Below are some records. Print exactly the lines between the one holding "1512x809 pixels." and the one holding "Select the 2", inclusive, and nothing else.

Task data section start

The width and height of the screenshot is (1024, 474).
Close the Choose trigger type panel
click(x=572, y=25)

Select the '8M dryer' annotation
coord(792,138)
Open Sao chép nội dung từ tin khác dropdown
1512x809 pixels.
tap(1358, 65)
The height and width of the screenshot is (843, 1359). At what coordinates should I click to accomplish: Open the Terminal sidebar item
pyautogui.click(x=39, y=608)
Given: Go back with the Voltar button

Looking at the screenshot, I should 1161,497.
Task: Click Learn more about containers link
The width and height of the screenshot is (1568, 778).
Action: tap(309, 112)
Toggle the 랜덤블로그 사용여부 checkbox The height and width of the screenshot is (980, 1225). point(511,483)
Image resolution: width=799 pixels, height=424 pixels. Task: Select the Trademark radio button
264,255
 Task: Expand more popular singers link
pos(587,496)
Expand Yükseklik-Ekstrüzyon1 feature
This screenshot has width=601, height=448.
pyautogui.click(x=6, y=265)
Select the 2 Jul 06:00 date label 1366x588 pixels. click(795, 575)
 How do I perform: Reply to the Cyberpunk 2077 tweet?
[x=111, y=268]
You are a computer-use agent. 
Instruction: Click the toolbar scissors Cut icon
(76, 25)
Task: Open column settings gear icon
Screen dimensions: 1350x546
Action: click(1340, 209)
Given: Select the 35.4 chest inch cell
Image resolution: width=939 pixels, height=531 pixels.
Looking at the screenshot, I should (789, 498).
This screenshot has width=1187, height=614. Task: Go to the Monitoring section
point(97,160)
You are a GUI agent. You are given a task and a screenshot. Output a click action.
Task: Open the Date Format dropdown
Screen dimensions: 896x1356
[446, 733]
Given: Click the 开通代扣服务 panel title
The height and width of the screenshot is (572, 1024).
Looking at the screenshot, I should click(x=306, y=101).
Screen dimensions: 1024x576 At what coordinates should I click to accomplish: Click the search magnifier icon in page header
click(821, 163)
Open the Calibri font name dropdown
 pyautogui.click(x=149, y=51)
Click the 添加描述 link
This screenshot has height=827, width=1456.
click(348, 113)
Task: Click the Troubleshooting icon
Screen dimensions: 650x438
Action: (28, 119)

Task data section end

[Written solution]
1512x809 pixels.
tap(1358, 65)
The height and width of the screenshot is (843, 1359). At what coordinates should I click to accomplish: Open the Terminal sidebar item
pyautogui.click(x=39, y=608)
Given: Go back with the Voltar button

Looking at the screenshot, I should 1161,497.
Task: Click Learn more about containers link
The width and height of the screenshot is (1568, 778).
Action: tap(309, 112)
Toggle the 랜덤블로그 사용여부 checkbox The height and width of the screenshot is (980, 1225). point(511,483)
Image resolution: width=799 pixels, height=424 pixels. Task: Select the Trademark radio button
264,255
 Task: Expand more popular singers link
pos(587,496)
Expand Yükseklik-Ekstrüzyon1 feature
This screenshot has width=601, height=448.
pyautogui.click(x=6, y=265)
Select the 2 Jul 06:00 date label 1366x588 pixels. click(795, 575)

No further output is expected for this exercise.